China is a dictatorship. But at least it is assumed. Its role, however harsh it may seem, is to protect the country from other types of dictatorships — corporate-Western, economic, algorithmic, colonial, or ideological. These are often harder to identify but frequently more destructive.
🔍 Centralized and Visible Power, Not Lies
Instead of banks, multinationals, or Big Tech ruling indirectly, power in China is centralized and visible. You know who makes the decisions. It is not a democracy — but it is not a lie either. Paradoxically, some dictators of this kind protect national autonomy better than the “elected” leaders in the West, who are often puppets of a global financial system. You can hate the Chinese system, but you cannot say it doesn’t defend its own vision or lack its own logic.

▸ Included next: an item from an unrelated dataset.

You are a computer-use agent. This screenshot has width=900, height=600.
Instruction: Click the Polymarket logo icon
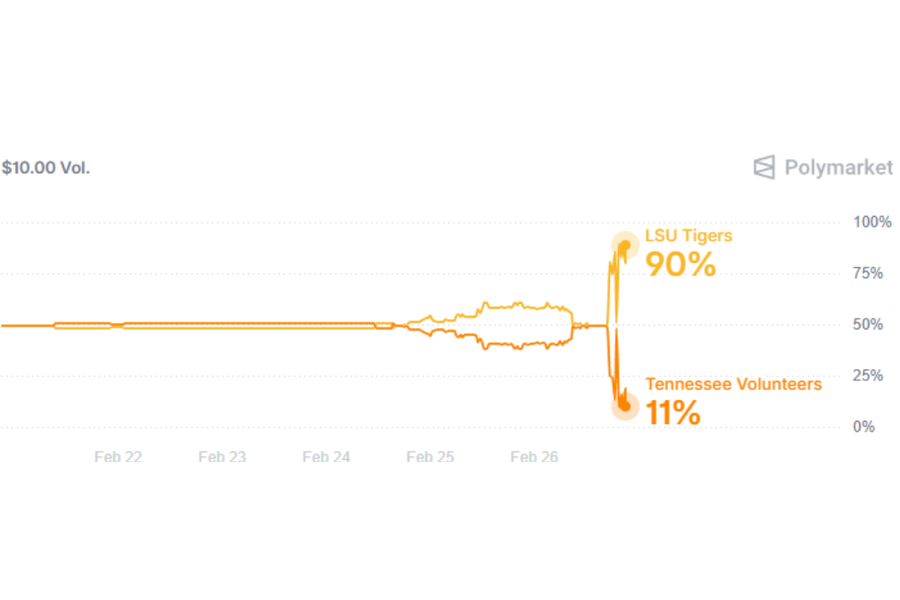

⚖️ Political Dictatorship vs. Economic Dictatorship
It is important to note that in some regimes — like China’s — dictatorship manifests politically by blocking attempts to replace the existing regime with another. However, unlike other forms of dictatorship, this type does not turn the individual into a slave of the system, nor does it directly indebts or exploits them economically. On the contrary, it aims to protect internal balance and independence from more subtle dictatorships like neoliberal market forces.
⏳ Economic Dictatorship — An Invisible but Hard-to-Remove Burden
In the latter regimes, the individual’s rights may not be formally limited, but their freedom is effectively curtailed — through overwork, constant struggle for survival, and colonization of personal time. Replacing a political dictatorship with an economic one just because the latter presents itself as “nice” and promises illusory freedoms is not progress — it is swapping one form of domination for another, more insidious and harder to detect.
🚫 The Danger of Mixed Dictatorship: Political and Economic
“Replacing a purely political dictatorship, such as China’s, with a mixed political and economic dictatorship, like that of the West, means losing any chance of change in the future. Because once the economic system becomes part of the control mechanism, dictatorship is no longer just about political restrictions but about daily survival. It is a subtler yoke but harder to remove.”